Meet Dave








Dave Cruse

Dave Cruse

…Bill answering for Dave… 

1.) If Dave weren’t doing radio today, what other job would he have? Dave would be manager of a cycling team that competed in the Tour De France. Or a lawyer. Or a gameshow host.

2.) Where can we find Dave when he is not working? On his Cannondale bicycle, somewhere about mile 14. Or in front of his TV watching LSU.

3.) If you had to write a book about Dave’s life, what would the title be? Letters from Someone Who Wants to Be Left Alone

4.) What actor/actress would play Dave in a movie about The Morning Cruise? OR What celebrity would Dave be mistaken for? Uhh. . .according to Carmen, Bill Engvall. I can see it! (Go ahead, Google him.)

5.) What song/ JOY FM artist does Dave keep his headphones on for when it is played? None. (It irritates him when Carmen and I do.) The studio monitors (speakers) are plenty loud.

6.) What are people surprised to learn about Dave? He writes and stars in musicals. I mean, real, Broadway-style musicals that his church produces every Christmas.

7.) What’s the most unusual item in Dave’s office? I think it’s a 4’x5’ black-and-white poster of Dave and his former radio partner (Susan O’Donnell), dressed like Texas Ranchers, smiling like Hollywood stars. I think it was for “Dave Cruse Day” in Houston. (Seriously, there was a “Dave Cruse Day” in Houston.)

8.) What’s the best/worst gift Dave has given you? Dave is a very creative gift-giver. But we don’t mess around with fancy gifts. Other than a printed text of Dickens’ “A Christmas Carol,” it’d have to be his friendship. (Awwww)

9.) If The Morning Cruise were in High School, what superlative would you give Dave the award for? “Most Likely to Succeed, at Something, Eventually

10.) If The Morning Cruise were stranded on a desert island, what would you rely on Dave for? Dave? Absolutely nothing. Dave would be basking under a coconut palm, reading his Kindle until the battery ran out. Carmen, on the other hand, would somehow get her Amazon account activated so she could order sunscreen, Smartwater and a bag of raw cashews. When the delivery guy came, we’d be rescued.

11.) If Dave had to enter a competition for the “Most Uselessly Unique Talent,” what would their talent be? Winning at “Six Degrees of Kevin Bacon”

12.) What punctuation mark best describes Dave’s personality? Why? ! Seriously ! Dave is emphatic. Sometimes he sounds grumpy. But he’s not! And he’ll defend that he’s not, emphatically! Until you relent!

13.) Most memorable on-air moment with Dave? (It involves a certain dad reacting live on the phone to his daughter’s winning a mission trip to Guatemala, saying a certain four-letter phrase that begins “holy” and ends with a certain letter between R and T, that a certain government agency forbids on public airwaves.
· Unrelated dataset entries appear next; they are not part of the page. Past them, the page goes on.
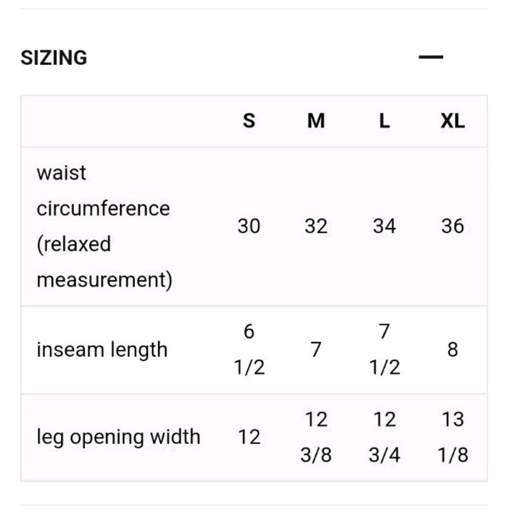505x528 pixels.
Task: Click waist value 30 for size S
Action: click(x=249, y=226)
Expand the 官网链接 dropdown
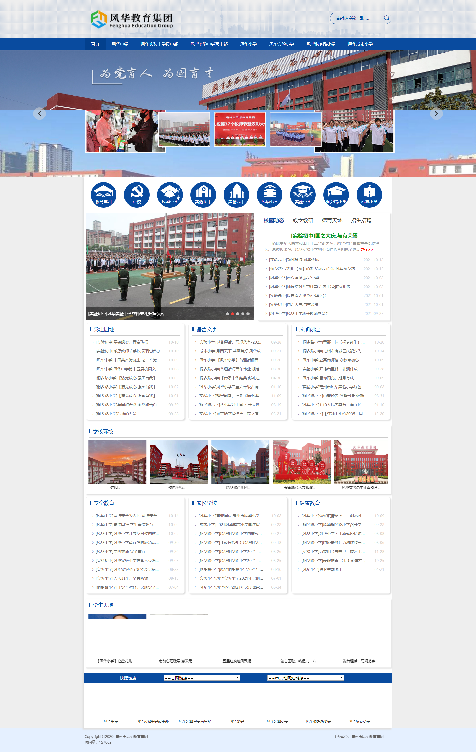The width and height of the screenshot is (476, 752). coord(201,678)
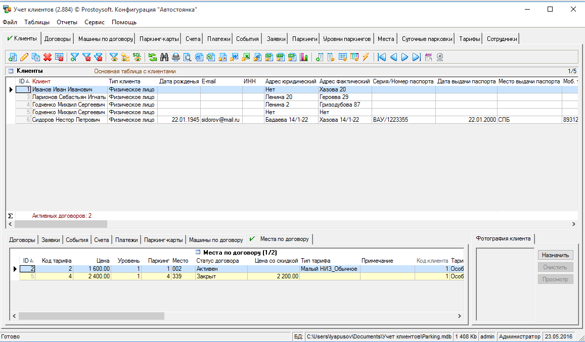Click the webcam icon in toolbar
585x342 pixels.
440,57
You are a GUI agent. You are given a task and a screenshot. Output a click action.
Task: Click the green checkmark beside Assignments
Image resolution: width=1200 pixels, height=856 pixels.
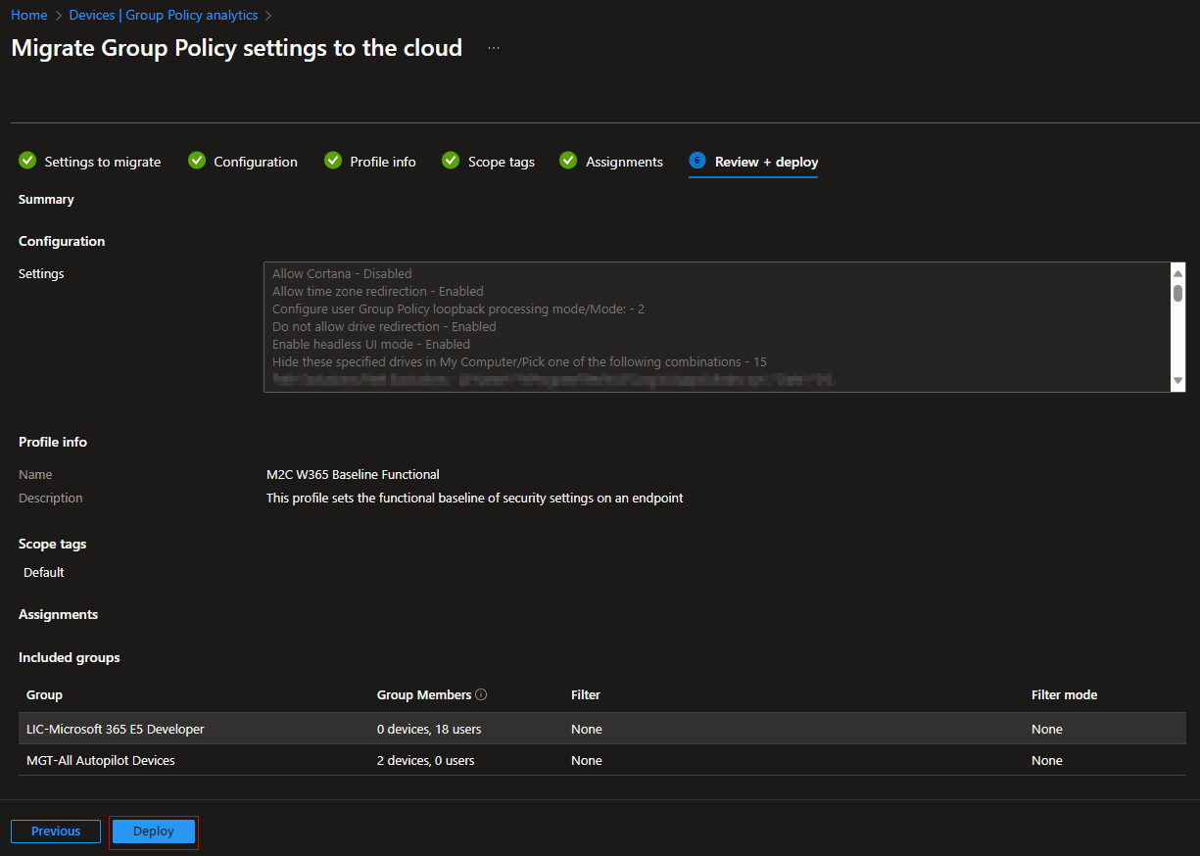tap(568, 161)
Yeah. Shocked us too!)

14.) If Dave were the eighth dwarf, what would their name be? Grumpy. NO. . .wait! There’s already a Grumpy, right? Well. . . “Steadfast” is a lousy dwarf name, so let’s go with the caricature: Grouchy.

15.) What JOY FM song most describes Dave? “Give Me Your Eyes,” by Brandon Heath, because Dave is always—despite the persona he gets stuck with on our show—always trying to see things from Jesus’ perspective and get others to do the same.

16.) What do you most admire about Dave? Dave has been a faithful husband to Emilie for over 30 years and has raised three boys (“the three geniuses”) who love the Lord and are walking in the faith of their fathers.